When Zions Bancorp holds its annual meeting Friday, CEO Harris Simmons should be in a chipper mood.
In addition to overseeing the usual business of electing directors and conducting other routine business, Simmons will be able to publicly celebrate the regional bank's first annual profit since 2007, when the recession began.
After accumulating losses of nearly $1.8 billion over three years, Zions swung to a net income of $323 million in 2011. The largest factor was a big reduction in what the bank is setting aside to cover loan losses. Between 2008 and 2010, Zions was forced to reserve $3.5 billion to cover land development, construction and other loans tied to the real estate industry. But as it cleaned up its bad-loan portfolio, Zions felt it was necessary only to set aside $74 million last year.
Momentum slowed in the first quarter of 2012. Zions earned $25.5 million in the three months ending March 31, down from $44.4 million in the last quarter of 2011.
Even so, Harris said in a letter to shareholders last month, while the economy is still weak, "2012 will be a year of continued improvement and stronger fundamental profitability" for Zions.
There may be some grumbling from shareholders. Shares of Zions stock have continued to give ground. Since the last annual meeting, they have lost 25 percent of their value. And since the onset of the recession, share values are down more than 60 percent.
What's more, gadfly Gerald Armstrong is back with a proposal to claw back bonuses from Zions executives linked to poor performance. A similar proposal was rejected by shareholders last year.

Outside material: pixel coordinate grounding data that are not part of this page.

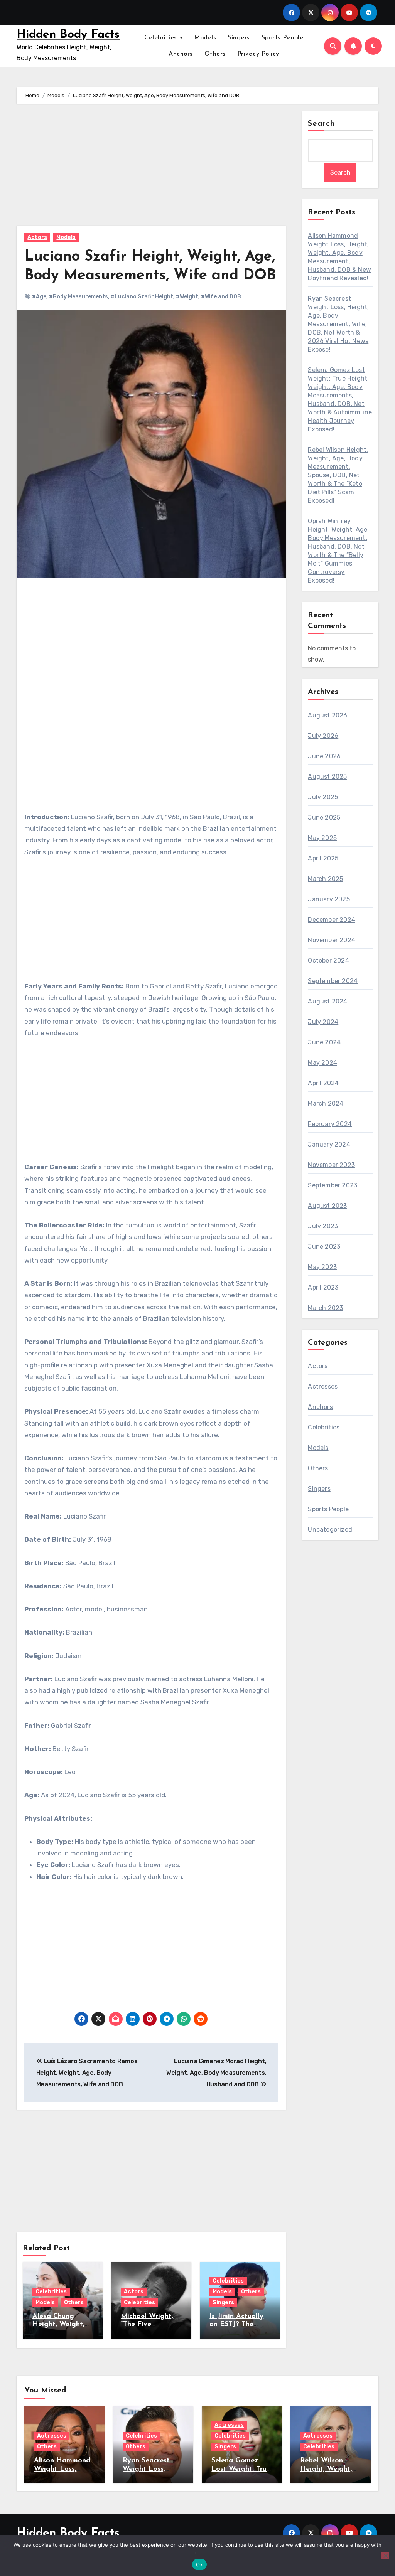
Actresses (323, 1386)
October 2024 (328, 960)
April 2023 (323, 1287)
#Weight (187, 296)
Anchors (181, 54)
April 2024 (323, 1083)
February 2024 (330, 1124)
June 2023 (324, 1246)
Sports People (283, 38)
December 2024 (331, 919)
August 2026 (327, 715)
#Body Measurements (78, 296)
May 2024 (322, 1062)
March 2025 (325, 878)
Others (215, 54)
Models (205, 38)
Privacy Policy (258, 54)
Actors (37, 237)
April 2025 (323, 858)
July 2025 (323, 797)
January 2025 (328, 899)
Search (321, 124)
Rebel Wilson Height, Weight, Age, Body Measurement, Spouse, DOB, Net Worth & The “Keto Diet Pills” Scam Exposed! (338, 475)
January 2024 (329, 1144)
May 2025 (322, 838)
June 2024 (324, 1042)
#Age (39, 296)
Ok (199, 2564)
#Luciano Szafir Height (142, 296)
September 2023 (332, 1185)
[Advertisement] (152, 168)
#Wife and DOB (221, 296)
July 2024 (323, 1021)
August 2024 (327, 1001)
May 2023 (322, 1267)
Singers (239, 38)
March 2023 (325, 1308)
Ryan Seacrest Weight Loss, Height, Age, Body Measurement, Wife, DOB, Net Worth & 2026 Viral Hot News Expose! (338, 324)
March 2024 (325, 1103)
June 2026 (324, 756)
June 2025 (324, 817)
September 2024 (333, 981)
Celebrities (161, 38)
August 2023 (327, 1205)
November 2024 (331, 940)
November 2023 (331, 1164)
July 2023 (323, 1226)
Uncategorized (330, 1529)
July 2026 (323, 735)
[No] (385, 2555)
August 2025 (327, 776)
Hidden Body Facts (68, 35)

Simmons and other top executives haven't received bonuses since 2008, in part because of the company's poor financial performance and because Zions accepted $1.4 billion in Troubled Asset Relief Program funds from the federal government that year. Under TARP rules, the executives are ineligible to receive bonuses until the funds have been returned.
In March, Zions repaid half the amount. It expects to repay the balance by the end of 2012.
Last year, Simmons received $875,000 in cash compensation and $600,000 in stock compensation. This year, his stock compensation was raised to $837,000; his cash salary is unchanged.